En deux heures de concert, Fakoly passe en revue ses meilleures chansons, celles qui "éveillent les consciences" et font brandir le poing. Percutant, d'une impressionnante cohésion, son groupe, les Djelys, rappelle les Wailers époque Marley, soit la plus efficace turbine à reggae jamais mise en route et le corps d'élite d'une révolution rastafarienne.

Comme Marley, mystique et mission évangélique en moins, Tiken a mis sa musique au service d'une cause. Lui aussi parle de révolution, mais africaine. Au fond, en quinze ans, le thème de ses chansons n'a pas varié. Le ton péremptoire de son "chanter-vrai" non plus. Les plus anciennes exigeaient : Ouvrez les frontières, Quitte le pouvoir. Les nouvelles insistent : Je dis non!, Laisse-moi m'exprimer, Il faut se lever.

En sept albums, la star ivoirienne a lancé plus de coups de gueule (titre de l'un de ses albums les plus vendus) contre les injustices et pour le progrès social en Afrique que tous les tribuns professionnels dans les parlements locaux.

Il est devenu un héros, l'une des personnalités les plus écoutées et respectées d'un continent où personne ne croit plus aux leaders d'opinion.
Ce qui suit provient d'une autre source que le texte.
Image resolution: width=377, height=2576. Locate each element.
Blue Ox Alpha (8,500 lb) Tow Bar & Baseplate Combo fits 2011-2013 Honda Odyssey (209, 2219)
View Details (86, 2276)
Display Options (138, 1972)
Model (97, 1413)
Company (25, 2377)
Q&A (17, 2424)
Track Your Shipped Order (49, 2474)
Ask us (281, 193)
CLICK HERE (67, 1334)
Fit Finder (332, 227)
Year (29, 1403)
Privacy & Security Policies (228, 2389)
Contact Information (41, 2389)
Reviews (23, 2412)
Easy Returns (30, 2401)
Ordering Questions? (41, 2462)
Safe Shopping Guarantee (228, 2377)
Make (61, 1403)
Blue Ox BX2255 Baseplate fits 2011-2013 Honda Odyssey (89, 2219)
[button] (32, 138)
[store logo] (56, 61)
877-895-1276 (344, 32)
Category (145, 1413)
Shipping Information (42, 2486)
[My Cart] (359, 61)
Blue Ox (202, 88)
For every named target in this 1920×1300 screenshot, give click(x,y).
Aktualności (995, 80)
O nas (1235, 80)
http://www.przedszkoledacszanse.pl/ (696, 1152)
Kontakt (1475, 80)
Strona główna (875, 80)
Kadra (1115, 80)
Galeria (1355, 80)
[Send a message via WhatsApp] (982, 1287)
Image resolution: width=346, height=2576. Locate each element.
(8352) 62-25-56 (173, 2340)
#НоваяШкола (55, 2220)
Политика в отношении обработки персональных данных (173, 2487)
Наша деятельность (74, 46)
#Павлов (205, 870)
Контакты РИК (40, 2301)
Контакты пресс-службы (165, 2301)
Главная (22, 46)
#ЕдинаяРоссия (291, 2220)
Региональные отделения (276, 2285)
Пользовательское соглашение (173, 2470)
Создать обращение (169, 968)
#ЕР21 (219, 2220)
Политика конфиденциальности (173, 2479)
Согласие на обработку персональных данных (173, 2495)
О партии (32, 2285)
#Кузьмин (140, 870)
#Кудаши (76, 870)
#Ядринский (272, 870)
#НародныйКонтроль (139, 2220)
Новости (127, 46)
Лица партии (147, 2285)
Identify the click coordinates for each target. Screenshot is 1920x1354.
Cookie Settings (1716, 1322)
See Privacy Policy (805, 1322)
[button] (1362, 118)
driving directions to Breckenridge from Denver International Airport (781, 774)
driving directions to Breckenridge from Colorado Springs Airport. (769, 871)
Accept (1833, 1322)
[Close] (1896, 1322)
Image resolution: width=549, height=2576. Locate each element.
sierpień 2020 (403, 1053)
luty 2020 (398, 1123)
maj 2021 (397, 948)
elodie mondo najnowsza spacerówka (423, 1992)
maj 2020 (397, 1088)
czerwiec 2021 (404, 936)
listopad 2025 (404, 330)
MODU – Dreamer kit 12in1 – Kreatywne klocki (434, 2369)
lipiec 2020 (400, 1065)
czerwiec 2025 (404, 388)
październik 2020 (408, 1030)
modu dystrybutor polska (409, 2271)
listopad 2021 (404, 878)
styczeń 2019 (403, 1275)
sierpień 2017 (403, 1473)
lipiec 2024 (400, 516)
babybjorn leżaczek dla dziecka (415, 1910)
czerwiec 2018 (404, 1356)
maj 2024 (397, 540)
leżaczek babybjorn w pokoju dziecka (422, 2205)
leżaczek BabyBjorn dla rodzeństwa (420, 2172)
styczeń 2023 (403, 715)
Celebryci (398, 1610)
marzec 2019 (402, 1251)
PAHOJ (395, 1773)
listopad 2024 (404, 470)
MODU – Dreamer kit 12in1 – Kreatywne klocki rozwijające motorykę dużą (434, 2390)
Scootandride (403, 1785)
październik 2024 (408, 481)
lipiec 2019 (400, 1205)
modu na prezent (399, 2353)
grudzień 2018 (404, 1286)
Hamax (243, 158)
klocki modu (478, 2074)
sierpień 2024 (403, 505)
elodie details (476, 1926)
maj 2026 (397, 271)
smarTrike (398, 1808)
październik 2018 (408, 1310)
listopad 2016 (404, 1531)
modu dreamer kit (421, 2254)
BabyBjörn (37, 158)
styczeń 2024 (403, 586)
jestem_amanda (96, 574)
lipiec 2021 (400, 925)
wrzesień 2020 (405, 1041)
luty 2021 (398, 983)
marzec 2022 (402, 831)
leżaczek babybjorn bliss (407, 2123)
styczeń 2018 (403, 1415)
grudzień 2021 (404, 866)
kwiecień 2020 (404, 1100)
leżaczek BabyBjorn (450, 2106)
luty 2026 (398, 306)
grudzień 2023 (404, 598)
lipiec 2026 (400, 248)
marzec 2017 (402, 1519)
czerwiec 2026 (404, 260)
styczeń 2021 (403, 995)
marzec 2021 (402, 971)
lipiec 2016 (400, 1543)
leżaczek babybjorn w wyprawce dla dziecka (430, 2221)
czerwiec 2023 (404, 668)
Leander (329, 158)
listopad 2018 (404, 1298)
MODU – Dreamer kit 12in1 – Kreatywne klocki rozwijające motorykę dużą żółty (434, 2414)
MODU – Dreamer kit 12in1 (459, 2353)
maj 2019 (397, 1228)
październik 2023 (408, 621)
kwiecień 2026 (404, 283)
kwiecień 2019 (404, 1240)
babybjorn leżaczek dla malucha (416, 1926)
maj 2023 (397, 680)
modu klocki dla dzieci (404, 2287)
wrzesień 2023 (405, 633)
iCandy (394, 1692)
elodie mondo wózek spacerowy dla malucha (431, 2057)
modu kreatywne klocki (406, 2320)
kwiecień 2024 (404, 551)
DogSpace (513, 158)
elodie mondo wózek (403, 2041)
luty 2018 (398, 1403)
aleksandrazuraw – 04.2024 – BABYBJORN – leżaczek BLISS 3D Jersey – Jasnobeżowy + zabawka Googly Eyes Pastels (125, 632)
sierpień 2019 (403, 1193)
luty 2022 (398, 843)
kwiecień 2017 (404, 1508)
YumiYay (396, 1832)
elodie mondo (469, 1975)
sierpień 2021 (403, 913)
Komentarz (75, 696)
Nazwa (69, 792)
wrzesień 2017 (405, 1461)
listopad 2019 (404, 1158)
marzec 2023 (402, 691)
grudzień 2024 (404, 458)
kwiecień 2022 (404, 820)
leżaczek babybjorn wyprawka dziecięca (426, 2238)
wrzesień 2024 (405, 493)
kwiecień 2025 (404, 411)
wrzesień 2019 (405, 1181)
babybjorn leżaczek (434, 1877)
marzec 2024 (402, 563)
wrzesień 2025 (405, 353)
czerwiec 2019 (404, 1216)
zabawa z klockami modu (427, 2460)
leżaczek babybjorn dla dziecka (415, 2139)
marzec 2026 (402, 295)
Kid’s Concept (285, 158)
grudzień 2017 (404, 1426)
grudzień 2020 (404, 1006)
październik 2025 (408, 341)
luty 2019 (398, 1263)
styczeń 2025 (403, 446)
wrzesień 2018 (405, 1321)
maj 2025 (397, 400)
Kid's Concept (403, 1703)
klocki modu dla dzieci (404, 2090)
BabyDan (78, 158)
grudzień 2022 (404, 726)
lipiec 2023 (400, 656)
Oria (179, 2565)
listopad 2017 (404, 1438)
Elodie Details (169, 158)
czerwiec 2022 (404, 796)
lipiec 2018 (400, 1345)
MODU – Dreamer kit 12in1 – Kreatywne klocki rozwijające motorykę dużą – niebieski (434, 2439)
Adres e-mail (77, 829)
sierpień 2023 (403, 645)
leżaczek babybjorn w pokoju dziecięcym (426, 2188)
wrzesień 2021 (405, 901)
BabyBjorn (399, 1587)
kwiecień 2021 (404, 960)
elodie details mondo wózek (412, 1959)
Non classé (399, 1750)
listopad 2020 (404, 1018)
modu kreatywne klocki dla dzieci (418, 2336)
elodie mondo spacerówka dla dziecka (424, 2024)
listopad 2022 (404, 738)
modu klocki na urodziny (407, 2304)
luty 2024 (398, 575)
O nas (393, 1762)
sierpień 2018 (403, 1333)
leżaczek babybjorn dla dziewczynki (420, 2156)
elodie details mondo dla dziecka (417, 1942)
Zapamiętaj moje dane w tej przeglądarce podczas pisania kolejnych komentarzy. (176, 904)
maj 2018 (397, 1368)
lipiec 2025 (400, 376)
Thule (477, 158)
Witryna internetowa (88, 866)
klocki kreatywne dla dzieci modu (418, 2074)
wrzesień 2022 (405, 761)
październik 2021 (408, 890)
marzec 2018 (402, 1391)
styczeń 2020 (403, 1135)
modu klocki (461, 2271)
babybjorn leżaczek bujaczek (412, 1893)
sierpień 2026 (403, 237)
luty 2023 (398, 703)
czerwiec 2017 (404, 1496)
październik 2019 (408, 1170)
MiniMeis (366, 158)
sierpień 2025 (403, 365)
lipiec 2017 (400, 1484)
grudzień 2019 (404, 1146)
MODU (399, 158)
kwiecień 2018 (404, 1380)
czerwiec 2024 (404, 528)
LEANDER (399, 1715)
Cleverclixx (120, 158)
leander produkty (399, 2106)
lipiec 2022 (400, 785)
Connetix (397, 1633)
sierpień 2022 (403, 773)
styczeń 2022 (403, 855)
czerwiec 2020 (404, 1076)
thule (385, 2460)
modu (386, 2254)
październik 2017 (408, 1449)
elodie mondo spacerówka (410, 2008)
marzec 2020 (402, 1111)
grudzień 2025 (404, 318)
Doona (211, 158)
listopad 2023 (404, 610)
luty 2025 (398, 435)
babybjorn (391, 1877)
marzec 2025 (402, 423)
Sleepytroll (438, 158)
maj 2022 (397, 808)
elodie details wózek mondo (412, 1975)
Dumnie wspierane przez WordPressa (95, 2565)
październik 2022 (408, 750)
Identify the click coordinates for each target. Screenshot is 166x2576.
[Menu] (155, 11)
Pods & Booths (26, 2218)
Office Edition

Mais ces vérités, sa franche dénonciation des impostures lui ont aussi valu pas mal d'ennuis dans un contexte politique régional explosif.

En 2002, on le dit trop proche de la rébellion nordiste. Il est menacé de mort et doit fuir la Côte d'Ivoire en proie à de violentes tensions interethniques. A cette époque, il aurait pu citer Fela Kuti qui disait : "Seul un revolver me fera taire."